> **Data shown**
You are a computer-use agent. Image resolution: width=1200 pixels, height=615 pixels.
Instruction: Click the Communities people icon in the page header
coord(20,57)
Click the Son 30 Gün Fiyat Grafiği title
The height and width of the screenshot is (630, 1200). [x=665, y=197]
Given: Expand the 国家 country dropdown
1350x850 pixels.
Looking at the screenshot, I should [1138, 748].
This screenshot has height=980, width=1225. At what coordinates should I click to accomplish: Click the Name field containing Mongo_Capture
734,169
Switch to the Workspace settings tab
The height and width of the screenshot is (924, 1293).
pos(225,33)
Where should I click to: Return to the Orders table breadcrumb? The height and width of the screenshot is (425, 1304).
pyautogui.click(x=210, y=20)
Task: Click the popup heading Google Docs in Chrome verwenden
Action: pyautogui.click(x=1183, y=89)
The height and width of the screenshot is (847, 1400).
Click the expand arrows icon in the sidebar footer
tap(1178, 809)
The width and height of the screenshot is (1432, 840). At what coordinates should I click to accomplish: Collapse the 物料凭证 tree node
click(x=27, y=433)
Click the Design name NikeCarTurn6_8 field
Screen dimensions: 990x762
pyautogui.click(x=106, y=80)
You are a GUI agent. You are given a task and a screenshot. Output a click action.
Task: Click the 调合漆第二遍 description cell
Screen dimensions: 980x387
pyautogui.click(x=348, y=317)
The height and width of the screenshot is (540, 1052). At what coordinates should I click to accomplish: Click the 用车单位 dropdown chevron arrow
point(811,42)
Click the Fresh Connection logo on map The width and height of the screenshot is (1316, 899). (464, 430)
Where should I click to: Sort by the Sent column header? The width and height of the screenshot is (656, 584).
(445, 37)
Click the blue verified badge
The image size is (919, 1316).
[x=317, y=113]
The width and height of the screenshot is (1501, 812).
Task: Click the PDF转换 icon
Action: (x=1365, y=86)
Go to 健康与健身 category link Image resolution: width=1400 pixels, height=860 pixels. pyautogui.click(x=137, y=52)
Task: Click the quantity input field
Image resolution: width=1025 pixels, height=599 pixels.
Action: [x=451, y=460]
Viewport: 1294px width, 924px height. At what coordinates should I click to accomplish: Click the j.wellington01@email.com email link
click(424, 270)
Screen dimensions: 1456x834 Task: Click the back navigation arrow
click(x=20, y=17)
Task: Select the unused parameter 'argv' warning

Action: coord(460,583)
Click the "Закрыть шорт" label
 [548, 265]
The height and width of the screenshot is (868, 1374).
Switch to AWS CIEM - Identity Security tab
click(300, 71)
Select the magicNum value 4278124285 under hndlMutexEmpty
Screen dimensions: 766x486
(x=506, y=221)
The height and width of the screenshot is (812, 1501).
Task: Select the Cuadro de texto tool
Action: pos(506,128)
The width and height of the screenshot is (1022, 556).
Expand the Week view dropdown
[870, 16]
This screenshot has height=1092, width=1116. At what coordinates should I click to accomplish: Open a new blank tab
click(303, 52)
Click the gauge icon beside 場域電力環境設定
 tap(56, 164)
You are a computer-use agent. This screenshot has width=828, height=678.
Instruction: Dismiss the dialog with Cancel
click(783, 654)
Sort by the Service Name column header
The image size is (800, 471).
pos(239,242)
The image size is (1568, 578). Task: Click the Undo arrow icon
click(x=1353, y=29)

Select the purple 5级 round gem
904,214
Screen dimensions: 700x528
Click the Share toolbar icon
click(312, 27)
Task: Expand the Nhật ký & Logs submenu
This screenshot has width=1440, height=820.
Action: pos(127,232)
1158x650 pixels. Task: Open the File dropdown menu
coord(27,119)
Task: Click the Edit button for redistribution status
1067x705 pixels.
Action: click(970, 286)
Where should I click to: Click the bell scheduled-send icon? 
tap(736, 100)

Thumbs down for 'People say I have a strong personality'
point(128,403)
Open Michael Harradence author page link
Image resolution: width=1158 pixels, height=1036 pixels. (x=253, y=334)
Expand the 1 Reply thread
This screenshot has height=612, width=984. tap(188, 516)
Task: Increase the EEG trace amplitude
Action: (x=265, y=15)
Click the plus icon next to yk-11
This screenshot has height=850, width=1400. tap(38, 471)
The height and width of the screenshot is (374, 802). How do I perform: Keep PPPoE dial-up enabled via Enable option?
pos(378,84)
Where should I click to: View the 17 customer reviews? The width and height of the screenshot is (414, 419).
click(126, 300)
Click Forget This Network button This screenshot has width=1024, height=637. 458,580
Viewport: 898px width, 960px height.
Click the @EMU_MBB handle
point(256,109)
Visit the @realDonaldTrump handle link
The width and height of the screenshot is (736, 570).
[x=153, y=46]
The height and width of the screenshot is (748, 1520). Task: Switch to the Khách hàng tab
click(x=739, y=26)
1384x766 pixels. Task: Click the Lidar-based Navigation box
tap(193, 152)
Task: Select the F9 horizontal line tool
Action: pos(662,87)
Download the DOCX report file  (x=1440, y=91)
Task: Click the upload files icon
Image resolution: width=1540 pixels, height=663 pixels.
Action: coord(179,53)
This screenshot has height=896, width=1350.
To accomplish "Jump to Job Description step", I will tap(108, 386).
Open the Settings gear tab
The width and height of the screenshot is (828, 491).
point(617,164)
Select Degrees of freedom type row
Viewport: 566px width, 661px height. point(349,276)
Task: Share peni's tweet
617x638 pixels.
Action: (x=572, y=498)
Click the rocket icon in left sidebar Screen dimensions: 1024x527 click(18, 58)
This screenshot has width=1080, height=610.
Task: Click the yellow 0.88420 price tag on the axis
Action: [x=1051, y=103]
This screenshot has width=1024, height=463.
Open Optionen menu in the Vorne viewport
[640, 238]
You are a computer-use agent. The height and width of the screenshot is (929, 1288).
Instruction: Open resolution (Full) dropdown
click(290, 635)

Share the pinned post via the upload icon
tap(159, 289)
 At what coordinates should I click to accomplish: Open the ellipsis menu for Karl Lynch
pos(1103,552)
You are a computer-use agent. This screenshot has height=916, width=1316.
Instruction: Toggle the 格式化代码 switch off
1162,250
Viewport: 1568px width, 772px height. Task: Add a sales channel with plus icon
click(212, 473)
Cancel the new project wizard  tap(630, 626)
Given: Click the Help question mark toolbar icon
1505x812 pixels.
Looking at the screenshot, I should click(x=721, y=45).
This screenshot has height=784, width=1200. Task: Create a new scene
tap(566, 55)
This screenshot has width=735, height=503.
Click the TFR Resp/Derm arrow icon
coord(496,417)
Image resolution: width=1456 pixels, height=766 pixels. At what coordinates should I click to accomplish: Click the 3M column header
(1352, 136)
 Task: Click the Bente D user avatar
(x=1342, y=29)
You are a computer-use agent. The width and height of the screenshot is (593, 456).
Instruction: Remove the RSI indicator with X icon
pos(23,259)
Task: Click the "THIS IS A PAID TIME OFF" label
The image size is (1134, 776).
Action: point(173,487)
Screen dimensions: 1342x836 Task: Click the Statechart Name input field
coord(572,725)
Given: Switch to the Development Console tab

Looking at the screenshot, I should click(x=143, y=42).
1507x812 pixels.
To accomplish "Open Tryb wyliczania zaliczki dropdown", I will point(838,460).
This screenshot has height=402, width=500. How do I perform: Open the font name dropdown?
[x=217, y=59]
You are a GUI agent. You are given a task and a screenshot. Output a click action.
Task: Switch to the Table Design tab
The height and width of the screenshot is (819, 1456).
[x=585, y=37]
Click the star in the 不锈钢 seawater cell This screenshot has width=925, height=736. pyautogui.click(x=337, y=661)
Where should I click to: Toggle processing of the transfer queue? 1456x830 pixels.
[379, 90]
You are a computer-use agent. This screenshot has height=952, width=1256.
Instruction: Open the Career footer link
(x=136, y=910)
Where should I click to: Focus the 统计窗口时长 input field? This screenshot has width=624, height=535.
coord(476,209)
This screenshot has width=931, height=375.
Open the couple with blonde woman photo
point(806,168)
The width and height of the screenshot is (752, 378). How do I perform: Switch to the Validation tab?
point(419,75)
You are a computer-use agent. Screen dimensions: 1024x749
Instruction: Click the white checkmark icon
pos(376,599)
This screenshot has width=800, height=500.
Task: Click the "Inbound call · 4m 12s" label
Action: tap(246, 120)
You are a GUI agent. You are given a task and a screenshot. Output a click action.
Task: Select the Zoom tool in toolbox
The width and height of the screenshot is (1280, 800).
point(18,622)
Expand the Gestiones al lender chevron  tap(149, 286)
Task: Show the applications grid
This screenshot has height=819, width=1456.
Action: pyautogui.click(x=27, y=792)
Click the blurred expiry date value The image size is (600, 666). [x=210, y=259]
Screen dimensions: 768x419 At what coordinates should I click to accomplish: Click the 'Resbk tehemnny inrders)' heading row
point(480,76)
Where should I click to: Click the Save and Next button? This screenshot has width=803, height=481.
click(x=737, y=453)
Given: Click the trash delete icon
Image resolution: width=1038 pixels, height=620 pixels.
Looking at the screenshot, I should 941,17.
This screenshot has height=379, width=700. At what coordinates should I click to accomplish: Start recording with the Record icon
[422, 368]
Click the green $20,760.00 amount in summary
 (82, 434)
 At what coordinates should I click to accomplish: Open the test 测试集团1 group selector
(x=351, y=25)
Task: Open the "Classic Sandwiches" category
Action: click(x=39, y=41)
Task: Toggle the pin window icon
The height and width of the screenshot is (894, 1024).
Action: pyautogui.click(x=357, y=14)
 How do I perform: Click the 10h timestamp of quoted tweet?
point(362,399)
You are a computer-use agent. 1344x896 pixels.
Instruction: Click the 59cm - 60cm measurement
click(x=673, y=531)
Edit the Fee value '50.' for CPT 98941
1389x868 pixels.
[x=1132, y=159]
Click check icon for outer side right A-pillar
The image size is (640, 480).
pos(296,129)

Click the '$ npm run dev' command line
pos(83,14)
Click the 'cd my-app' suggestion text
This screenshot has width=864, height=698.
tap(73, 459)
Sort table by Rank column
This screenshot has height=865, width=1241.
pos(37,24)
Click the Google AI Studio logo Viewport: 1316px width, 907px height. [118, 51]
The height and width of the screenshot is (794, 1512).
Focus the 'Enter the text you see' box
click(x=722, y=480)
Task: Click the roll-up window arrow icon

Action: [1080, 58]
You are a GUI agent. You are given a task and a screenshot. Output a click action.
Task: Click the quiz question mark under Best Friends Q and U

> **Exercise aim**
Retype the data lines, starting with the line containing "Click the Son 30 Gün Fiyat Grafiği title" and ending with the line containing "pos(225,33)", both included.

> **Output below**
Click the Son 30 Gün Fiyat Grafiği title
The height and width of the screenshot is (630, 1200). [x=665, y=197]
Given: Expand the 国家 country dropdown
1350x850 pixels.
Looking at the screenshot, I should [1138, 748].
This screenshot has height=980, width=1225. At what coordinates should I click to accomplish: Click the Name field containing Mongo_Capture
734,169
Switch to the Workspace settings tab
The height and width of the screenshot is (924, 1293).
pos(225,33)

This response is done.